New properties of mitochondrial ATP-regulated potassium channels.

The ATP-regulated potassium channel is present in the inner membrane of heart mitochondria. In this study, the activity of a single channel was measured after reconstituting the myocardium inner mitochondrial membrane into a planar lipid bilayer. We provide direct evidence of vectorial pH regulation of mitoK(ATP) channels. When the matrix side was alkalized, this changed the channel conductance, the open probability, and the mean open and closed dwell time distributions. The conductance of the mitoK(ATP) channel increased from about 110 +/- 8 to 145 +/- 5 pS upon changing the pH from 7.2 to 8.2. This effect was reversed by reverting the pH to the neutral value. The mitoK(ATP) channel activity was not altered by alkalization of the cytosolic side of the planar lipid bilayer.

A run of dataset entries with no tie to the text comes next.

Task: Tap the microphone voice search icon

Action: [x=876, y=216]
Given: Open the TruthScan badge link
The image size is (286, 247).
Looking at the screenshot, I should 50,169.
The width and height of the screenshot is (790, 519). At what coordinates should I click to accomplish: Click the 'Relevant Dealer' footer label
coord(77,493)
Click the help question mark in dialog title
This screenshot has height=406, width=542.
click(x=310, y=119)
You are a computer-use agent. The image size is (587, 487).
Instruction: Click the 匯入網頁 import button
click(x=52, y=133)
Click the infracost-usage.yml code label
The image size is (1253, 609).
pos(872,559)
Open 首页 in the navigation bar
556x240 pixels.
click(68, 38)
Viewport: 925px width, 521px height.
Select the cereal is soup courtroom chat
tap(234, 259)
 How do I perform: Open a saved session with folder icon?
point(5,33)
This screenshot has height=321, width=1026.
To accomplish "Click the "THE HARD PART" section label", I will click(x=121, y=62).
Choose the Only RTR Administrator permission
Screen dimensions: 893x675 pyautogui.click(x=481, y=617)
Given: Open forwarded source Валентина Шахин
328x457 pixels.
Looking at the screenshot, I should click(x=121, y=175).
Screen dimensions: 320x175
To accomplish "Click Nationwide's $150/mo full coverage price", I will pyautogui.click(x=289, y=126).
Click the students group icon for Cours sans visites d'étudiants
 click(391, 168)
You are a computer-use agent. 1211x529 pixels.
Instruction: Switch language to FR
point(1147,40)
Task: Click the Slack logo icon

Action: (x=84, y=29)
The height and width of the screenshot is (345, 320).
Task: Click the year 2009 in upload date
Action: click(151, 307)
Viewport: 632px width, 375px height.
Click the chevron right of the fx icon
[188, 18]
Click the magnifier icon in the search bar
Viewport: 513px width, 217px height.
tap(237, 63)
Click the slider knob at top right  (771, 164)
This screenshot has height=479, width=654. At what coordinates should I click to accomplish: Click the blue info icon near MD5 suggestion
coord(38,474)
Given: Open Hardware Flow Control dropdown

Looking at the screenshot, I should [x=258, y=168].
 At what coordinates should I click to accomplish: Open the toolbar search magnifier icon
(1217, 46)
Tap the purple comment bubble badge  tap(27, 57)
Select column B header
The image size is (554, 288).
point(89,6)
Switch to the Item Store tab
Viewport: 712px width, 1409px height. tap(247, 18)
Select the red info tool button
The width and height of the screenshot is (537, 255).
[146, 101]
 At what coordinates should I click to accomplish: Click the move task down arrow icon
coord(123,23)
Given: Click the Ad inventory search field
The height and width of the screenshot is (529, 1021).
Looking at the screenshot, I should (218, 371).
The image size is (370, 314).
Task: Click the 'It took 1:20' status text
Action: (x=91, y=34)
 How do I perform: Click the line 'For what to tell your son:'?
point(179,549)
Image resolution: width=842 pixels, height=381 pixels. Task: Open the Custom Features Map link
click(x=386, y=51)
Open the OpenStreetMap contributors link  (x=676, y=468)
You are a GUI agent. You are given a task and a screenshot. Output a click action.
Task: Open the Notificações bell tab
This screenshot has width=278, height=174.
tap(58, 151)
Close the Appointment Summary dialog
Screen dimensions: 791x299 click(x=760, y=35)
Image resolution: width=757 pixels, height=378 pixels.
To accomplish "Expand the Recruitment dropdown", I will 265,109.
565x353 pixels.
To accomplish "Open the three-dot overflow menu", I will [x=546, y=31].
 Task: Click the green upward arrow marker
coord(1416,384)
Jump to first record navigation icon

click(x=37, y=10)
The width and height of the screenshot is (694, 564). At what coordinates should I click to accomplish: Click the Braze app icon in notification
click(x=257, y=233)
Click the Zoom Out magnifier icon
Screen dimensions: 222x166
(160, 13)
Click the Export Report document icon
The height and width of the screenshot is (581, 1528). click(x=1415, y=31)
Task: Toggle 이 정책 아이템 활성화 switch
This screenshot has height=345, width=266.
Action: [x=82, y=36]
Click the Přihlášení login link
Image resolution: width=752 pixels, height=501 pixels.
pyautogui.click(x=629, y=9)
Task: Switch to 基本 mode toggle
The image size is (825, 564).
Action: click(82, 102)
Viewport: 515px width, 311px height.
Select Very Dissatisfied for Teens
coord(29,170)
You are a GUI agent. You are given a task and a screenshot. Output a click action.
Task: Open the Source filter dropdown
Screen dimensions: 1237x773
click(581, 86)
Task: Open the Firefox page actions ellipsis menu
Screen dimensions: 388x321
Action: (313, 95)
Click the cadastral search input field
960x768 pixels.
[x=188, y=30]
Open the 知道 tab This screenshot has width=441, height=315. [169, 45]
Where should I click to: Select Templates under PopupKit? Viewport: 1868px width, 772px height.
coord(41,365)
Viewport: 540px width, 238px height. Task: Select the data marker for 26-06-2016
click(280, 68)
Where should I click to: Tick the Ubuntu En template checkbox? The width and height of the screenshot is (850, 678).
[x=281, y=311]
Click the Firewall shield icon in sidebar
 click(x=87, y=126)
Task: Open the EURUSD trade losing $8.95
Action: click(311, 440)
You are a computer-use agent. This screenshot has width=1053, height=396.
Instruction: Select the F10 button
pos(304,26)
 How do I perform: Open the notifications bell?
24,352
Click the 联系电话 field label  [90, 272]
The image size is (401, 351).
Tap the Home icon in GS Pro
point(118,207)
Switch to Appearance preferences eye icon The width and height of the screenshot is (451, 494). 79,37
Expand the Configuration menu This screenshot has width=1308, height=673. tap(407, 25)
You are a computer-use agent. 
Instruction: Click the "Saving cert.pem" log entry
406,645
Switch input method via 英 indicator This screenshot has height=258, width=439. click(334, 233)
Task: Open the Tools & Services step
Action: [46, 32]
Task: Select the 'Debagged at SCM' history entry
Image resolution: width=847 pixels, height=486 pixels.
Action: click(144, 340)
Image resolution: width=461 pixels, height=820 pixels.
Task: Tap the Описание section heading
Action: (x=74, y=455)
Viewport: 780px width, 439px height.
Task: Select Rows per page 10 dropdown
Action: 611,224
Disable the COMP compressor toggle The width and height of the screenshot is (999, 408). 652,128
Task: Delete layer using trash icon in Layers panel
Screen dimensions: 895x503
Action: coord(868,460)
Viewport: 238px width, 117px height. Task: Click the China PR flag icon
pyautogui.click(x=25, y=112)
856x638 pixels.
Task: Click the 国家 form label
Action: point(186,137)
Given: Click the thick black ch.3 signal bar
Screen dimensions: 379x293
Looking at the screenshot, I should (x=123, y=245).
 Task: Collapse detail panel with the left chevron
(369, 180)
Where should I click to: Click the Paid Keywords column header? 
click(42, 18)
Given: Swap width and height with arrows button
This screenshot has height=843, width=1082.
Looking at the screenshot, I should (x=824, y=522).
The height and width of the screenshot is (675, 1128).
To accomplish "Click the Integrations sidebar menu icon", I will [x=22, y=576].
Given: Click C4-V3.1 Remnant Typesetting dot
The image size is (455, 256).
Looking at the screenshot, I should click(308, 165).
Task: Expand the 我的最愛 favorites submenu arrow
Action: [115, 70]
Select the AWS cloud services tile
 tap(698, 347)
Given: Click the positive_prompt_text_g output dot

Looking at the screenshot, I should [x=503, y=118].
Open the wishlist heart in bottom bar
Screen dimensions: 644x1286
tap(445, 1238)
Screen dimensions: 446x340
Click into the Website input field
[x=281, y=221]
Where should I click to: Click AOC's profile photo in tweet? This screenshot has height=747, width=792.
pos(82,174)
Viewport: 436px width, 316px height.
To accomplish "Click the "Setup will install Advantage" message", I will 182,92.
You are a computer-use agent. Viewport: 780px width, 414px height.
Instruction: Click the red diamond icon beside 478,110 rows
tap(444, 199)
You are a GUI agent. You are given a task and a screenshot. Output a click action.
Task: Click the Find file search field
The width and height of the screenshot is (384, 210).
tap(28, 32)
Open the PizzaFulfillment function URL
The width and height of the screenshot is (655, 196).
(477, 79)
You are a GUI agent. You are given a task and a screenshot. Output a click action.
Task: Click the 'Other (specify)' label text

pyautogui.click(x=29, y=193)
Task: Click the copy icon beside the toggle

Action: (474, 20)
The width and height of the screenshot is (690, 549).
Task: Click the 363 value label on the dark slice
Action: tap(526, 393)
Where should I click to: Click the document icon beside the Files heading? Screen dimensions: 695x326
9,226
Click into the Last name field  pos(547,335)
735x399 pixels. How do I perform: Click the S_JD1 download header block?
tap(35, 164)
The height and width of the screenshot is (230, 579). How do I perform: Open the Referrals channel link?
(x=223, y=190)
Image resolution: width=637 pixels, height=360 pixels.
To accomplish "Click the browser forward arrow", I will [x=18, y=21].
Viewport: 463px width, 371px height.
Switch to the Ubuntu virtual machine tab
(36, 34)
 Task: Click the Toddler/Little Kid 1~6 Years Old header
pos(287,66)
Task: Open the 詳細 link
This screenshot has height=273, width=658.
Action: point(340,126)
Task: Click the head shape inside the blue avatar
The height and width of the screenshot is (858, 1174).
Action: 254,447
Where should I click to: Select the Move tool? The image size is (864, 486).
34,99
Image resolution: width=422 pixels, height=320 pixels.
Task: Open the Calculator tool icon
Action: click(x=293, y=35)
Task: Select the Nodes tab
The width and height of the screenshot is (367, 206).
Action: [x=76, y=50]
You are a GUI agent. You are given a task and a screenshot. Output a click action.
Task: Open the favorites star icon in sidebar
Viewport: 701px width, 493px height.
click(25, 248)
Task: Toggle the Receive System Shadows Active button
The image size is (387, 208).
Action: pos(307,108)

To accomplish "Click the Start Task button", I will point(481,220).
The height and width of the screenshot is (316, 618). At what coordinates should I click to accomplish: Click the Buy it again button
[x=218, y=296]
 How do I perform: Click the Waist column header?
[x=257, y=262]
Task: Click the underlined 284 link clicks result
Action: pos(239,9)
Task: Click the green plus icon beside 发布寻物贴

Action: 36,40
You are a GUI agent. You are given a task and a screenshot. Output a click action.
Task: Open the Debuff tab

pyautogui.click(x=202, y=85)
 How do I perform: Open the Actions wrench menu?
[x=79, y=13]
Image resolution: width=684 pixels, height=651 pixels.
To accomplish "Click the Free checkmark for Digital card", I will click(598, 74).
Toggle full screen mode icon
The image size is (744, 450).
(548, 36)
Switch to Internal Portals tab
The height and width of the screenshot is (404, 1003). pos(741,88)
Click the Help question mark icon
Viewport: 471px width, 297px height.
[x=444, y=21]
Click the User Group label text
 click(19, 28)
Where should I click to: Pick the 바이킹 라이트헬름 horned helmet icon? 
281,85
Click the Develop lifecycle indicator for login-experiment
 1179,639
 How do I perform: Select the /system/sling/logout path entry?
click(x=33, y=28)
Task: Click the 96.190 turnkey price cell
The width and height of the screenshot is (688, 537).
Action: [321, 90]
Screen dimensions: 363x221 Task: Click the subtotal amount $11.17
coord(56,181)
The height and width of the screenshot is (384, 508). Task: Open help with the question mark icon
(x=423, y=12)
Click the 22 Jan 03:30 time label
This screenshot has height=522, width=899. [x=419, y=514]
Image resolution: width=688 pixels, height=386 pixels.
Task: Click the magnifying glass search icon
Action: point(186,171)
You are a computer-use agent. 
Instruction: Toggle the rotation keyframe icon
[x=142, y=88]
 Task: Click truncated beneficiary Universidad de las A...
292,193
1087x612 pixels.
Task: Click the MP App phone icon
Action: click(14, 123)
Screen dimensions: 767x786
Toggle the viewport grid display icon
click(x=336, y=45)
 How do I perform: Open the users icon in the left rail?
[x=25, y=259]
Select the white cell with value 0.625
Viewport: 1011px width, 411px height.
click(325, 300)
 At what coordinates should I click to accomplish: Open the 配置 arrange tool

We also observed that acidification from pH 7.2 to 6.2, in either the matrix or cytosolic compartments, decreased the open probability of the channel. This effect was reversed by perfusion with a pH 7.2 medium. Additionally, our results suggest that the mitoK(ATP) channel is regulated by multiple phosphorylation events. The channel activity was inhibited by an ATP/Mg(2+) complex, but not by ATP alone, nor by a non-hydrolysable ATP analog, e.g. AMP-PNP/Mg(2+). The mitoK(ATP) channel "run-down" was reversed by incubating with the ATP/Mg(2+) complex on both sides of the planar lipid bilayer. We conclude that both pH and ATP play an important regulatory role for the cardiac mitoK(ATP) channel with respect to the phenomenon of ischemia-reperfusion.